Although all convicted sex offenders are required to register, only those deemed to have a high likelihood to re-offend are subject to widespread notification.
Prior to the release of a sex offender, a group of corrections officials called an “End of Confinement Review Committee”(ECRC) assigns the offender to a level of 1, 2, or 3, which indicates how likely they are to re-offend. Once a level is assigned, information about the offender is sent to the law enforcement agency that has jurisdiction over the location where they intend to reside. Based on the risk level of the offender, who the offender is likely to encounter and any patterns of victimization the offender has demonstrated in the past, law enforcement will determine who should be notified. Law enforcement must follow guidelines that limit the scope of disclosure for each risk level.

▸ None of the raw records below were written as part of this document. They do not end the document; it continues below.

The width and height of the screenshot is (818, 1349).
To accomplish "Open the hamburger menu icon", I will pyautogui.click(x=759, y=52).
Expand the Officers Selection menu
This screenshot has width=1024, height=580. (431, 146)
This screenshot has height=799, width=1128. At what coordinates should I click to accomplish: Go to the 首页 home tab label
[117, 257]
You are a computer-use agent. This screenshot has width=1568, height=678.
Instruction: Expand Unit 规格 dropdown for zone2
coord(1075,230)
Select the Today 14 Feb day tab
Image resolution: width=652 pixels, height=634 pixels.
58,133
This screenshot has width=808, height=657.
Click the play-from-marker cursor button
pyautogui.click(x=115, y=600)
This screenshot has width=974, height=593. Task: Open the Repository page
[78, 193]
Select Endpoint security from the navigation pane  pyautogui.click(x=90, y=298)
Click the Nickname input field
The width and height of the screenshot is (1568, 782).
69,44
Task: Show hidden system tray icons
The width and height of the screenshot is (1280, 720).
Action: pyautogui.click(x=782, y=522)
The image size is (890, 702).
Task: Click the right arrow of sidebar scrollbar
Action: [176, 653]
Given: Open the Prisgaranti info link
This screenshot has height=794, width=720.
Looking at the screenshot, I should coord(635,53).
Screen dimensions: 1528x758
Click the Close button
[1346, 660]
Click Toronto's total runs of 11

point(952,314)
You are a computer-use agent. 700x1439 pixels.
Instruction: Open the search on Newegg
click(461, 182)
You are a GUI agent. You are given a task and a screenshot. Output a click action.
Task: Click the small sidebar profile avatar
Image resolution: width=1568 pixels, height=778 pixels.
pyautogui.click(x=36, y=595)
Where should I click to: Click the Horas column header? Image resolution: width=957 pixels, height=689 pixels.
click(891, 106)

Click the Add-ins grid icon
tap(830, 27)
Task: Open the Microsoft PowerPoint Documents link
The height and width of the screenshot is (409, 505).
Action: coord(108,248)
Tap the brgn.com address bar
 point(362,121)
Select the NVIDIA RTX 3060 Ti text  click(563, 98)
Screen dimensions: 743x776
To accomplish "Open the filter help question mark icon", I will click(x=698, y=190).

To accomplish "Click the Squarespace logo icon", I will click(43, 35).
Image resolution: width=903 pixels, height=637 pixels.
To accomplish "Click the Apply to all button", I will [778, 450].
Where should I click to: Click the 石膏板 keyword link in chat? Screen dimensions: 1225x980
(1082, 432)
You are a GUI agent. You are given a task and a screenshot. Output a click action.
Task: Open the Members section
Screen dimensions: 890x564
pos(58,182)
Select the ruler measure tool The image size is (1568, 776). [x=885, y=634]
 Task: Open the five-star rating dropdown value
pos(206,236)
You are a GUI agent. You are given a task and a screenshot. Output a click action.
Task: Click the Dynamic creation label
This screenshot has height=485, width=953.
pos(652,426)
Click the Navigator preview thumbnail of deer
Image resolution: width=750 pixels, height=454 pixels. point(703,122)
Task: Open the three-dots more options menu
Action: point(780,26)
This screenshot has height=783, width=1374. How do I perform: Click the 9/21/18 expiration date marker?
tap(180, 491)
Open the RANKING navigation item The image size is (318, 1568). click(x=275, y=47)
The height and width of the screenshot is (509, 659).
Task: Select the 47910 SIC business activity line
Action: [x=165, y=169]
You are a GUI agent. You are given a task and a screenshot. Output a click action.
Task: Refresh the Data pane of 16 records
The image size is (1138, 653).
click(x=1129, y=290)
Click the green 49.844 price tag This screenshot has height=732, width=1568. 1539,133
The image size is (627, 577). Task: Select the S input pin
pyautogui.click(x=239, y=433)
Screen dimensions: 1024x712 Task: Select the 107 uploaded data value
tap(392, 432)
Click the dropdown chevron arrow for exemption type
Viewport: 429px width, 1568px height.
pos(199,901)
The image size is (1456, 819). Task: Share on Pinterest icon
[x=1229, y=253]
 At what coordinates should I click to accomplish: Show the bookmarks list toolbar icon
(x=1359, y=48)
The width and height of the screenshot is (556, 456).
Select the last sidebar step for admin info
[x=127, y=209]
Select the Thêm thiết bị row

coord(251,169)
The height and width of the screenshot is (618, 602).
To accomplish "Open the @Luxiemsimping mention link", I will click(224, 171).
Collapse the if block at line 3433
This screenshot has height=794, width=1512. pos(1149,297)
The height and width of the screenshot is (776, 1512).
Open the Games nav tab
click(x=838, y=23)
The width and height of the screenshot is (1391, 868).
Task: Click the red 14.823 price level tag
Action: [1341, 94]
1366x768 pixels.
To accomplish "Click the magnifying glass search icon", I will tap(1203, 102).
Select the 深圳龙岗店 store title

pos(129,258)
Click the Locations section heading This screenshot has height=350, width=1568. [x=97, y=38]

Note that these risk levels are determined based on a variety of offender characteristics and past behavior. It is not possible to predict with certainty the future behavior of another person.
The offender has a lower risk of re-offending.
- Law enforcement may share information about these offenders with other law enforcement agencies.
- Law enforcement may notify victims or witnesses who have requested disclosure.
The offender has a moderate risk of re-offending.
- In addition to Level 1 notifications, law enforcement may share information about Level 2 offenders with staff members of organizations that serve those likely to be victimized by the offender such as schools and daycares.
- Law enforcement may also notify individuals likely to be victimized by the offender as determined by examining the offender’s past patterns of behavior and victim preferences.
The offender has a higher risk of re-offending.
- Law enforcement may share information with any other member of the public likely to encounter the offender.
Things To Consider
- Most child molesters and sexual predators target victims they already know. Offenses by strangers do happen, but they are much more rare.
- Level 3 sex offenders are considered most likely to re-offend, but they are also the most intensely monitored. They must check in regularly with law enforcement, and generally the community knows what the offender looks like and where they live.
- Sex offenders usually offend many times before being caught. Focusing on the one offender you know about leaves you blind to the ones you may not recognize.